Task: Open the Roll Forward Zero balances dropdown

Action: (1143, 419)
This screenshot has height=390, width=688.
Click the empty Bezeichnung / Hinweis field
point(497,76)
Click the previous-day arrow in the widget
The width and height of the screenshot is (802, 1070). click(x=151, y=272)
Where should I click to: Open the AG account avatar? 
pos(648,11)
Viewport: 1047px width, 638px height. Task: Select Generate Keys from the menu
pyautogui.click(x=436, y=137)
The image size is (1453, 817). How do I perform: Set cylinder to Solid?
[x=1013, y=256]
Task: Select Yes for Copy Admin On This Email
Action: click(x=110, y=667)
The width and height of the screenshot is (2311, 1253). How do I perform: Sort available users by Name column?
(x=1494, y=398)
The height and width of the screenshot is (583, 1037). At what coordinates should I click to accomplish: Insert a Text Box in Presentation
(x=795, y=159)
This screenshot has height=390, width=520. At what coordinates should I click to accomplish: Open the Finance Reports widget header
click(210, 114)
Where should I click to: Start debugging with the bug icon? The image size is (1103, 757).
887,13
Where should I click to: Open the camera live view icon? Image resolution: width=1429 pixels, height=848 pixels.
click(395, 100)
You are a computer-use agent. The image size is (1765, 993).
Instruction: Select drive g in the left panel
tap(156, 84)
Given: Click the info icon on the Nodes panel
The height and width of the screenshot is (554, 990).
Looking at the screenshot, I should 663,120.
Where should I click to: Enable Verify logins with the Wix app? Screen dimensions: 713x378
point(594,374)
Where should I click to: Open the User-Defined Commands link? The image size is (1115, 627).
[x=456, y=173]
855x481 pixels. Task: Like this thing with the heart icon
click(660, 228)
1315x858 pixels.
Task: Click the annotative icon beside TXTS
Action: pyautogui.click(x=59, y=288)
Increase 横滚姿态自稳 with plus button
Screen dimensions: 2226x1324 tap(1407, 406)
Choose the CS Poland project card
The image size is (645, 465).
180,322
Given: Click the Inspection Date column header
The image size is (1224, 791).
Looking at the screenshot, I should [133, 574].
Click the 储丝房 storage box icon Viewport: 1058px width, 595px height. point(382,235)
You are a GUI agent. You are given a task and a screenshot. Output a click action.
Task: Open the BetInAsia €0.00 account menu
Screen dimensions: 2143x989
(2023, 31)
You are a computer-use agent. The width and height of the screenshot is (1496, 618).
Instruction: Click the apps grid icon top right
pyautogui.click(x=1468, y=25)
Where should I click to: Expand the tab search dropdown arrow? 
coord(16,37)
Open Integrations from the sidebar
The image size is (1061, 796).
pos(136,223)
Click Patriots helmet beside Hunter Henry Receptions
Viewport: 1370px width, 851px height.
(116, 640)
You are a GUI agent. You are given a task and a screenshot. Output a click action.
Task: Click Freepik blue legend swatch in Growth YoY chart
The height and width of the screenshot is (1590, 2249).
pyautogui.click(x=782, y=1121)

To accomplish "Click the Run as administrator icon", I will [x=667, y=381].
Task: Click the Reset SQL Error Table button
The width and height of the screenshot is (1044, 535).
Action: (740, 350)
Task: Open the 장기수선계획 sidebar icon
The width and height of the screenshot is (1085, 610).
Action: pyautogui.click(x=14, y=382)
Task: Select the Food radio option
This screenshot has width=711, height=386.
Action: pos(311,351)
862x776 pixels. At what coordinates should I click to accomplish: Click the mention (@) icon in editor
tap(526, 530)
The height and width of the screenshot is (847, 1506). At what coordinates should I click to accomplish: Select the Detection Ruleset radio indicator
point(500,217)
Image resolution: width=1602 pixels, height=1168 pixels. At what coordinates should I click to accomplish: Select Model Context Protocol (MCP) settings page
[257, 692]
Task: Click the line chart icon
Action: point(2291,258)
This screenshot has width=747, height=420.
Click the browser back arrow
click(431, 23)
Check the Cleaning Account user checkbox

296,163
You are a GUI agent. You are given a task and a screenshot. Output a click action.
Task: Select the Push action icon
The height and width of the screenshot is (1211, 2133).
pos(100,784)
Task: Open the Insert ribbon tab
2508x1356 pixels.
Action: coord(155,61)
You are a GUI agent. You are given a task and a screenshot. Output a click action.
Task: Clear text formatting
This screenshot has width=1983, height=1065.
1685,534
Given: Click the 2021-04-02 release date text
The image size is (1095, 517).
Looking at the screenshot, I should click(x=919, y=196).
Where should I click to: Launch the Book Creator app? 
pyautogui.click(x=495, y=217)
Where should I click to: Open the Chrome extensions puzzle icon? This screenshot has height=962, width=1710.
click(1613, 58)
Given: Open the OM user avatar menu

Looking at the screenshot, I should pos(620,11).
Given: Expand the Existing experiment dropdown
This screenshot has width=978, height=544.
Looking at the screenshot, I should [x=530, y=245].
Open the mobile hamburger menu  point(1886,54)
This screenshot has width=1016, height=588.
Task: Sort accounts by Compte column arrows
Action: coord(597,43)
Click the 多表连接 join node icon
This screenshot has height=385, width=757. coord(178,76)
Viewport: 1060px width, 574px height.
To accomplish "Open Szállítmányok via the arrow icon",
* * * * *
EXERCISE REQUIREMENTS ->
Your reply should contain each entry, copied without alteration.

EXERCISE ANSWER ->
Task: Open the Roll Forward Zero balances dropdown

Action: (1143, 419)
This screenshot has height=390, width=688.
Click the empty Bezeichnung / Hinweis field
point(497,76)
Click the previous-day arrow in the widget
The width and height of the screenshot is (802, 1070). click(x=151, y=272)
Where should I click to: Open the AG account avatar? 
pos(648,11)
Viewport: 1047px width, 638px height. Task: Select Generate Keys from the menu
pyautogui.click(x=436, y=137)
The image size is (1453, 817). How do I perform: Set cylinder to Solid?
[x=1013, y=256]
Task: Select Yes for Copy Admin On This Email
Action: click(x=110, y=667)
The width and height of the screenshot is (2311, 1253). How do I perform: Sort available users by Name column?
(x=1494, y=398)
The height and width of the screenshot is (583, 1037). At what coordinates should I click to accomplish: Insert a Text Box in Presentation
(x=795, y=159)
This screenshot has height=390, width=520. At what coordinates should I click to accomplish: Open the Finance Reports widget header
click(210, 114)
Where should I click to: Start debugging with the bug icon? The image size is (1103, 757).
887,13
Where should I click to: Open the camera live view icon? Image resolution: width=1429 pixels, height=848 pixels.
click(395, 100)
You are a computer-use agent. The image size is (1765, 993).
Instruction: Select drive g in the left panel
tap(156, 84)
Given: Click the info icon on the Nodes panel
The height and width of the screenshot is (554, 990).
Looking at the screenshot, I should 663,120.
Where should I click to: Enable Verify logins with the Wix app? Screen dimensions: 713x378
point(594,374)
Where should I click to: Open the User-Defined Commands link? The image size is (1115, 627).
[x=456, y=173]
855x481 pixels. Task: Like this thing with the heart icon
click(660, 228)
1315x858 pixels.
Task: Click the annotative icon beside TXTS
Action: pyautogui.click(x=59, y=288)
Increase 横滚姿态自稳 with plus button
Screen dimensions: 2226x1324 tap(1407, 406)
Choose the CS Poland project card
The image size is (645, 465).
180,322
Given: Click the Inspection Date column header
The image size is (1224, 791).
Looking at the screenshot, I should [133, 574].
Click the 储丝房 storage box icon Viewport: 1058px width, 595px height. point(382,235)
You are a GUI agent. You are given a task and a screenshot. Output a click action.
Task: Open the BetInAsia €0.00 account menu
Screen dimensions: 2143x989
(2023, 31)
You are a computer-use agent. The width and height of the screenshot is (1496, 618).
Instruction: Click the apps grid icon top right
pyautogui.click(x=1468, y=25)
Where should I click to: Expand the tab search dropdown arrow? 
coord(16,37)
Open Integrations from the sidebar
The image size is (1061, 796).
pos(136,223)
Click Patriots helmet beside Hunter Henry Receptions
Viewport: 1370px width, 851px height.
(116, 640)
You are a GUI agent. You are given a task and a screenshot. Output a click action.
Task: Click Freepik blue legend swatch in Growth YoY chart
The height and width of the screenshot is (1590, 2249).
pyautogui.click(x=782, y=1121)

To accomplish "Click the Run as administrator icon", I will [x=667, y=381].
Task: Click the Reset SQL Error Table button
The width and height of the screenshot is (1044, 535).
Action: (740, 350)
Task: Open the 장기수선계획 sidebar icon
The width and height of the screenshot is (1085, 610).
Action: pyautogui.click(x=14, y=382)
Task: Select the Food radio option
This screenshot has width=711, height=386.
Action: pos(311,351)
862x776 pixels. At what coordinates should I click to accomplish: Click the mention (@) icon in editor
tap(526, 530)
The height and width of the screenshot is (847, 1506). At what coordinates should I click to accomplish: Select the Detection Ruleset radio indicator
point(500,217)
Image resolution: width=1602 pixels, height=1168 pixels. At what coordinates should I click to accomplish: Select Model Context Protocol (MCP) settings page
[257, 692]
Task: Click the line chart icon
Action: point(2291,258)
This screenshot has width=747, height=420.
Click the browser back arrow
click(431, 23)
Check the Cleaning Account user checkbox

296,163
You are a GUI agent. You are given a task and a screenshot. Output a click action.
Task: Select the Push action icon
The height and width of the screenshot is (1211, 2133).
pos(100,784)
Task: Open the Insert ribbon tab
2508x1356 pixels.
Action: coord(155,61)
You are a GUI agent. You are given a task and a screenshot. Output a click action.
Task: Clear text formatting
This screenshot has width=1983, height=1065.
1685,534
Given: Click the 2021-04-02 release date text
The image size is (1095, 517).
Looking at the screenshot, I should click(x=919, y=196).
Where should I click to: Launch the Book Creator app? 
pyautogui.click(x=495, y=217)
Where should I click to: Open the Chrome extensions puzzle icon? This screenshot has height=962, width=1710.
click(1613, 58)
Given: Open the OM user avatar menu

Looking at the screenshot, I should pos(620,11).
Given: Expand the Existing experiment dropdown
This screenshot has width=978, height=544.
Looking at the screenshot, I should [x=530, y=245].
Open the mobile hamburger menu  point(1886,54)
This screenshot has width=1016, height=588.
Task: Sort accounts by Compte column arrows
Action: coord(597,43)
Click the 多表连接 join node icon
This screenshot has height=385, width=757. coord(178,76)
Viewport: 1060px width, 574px height.
To accomplish "Open Szállítmányok via the arrow icon",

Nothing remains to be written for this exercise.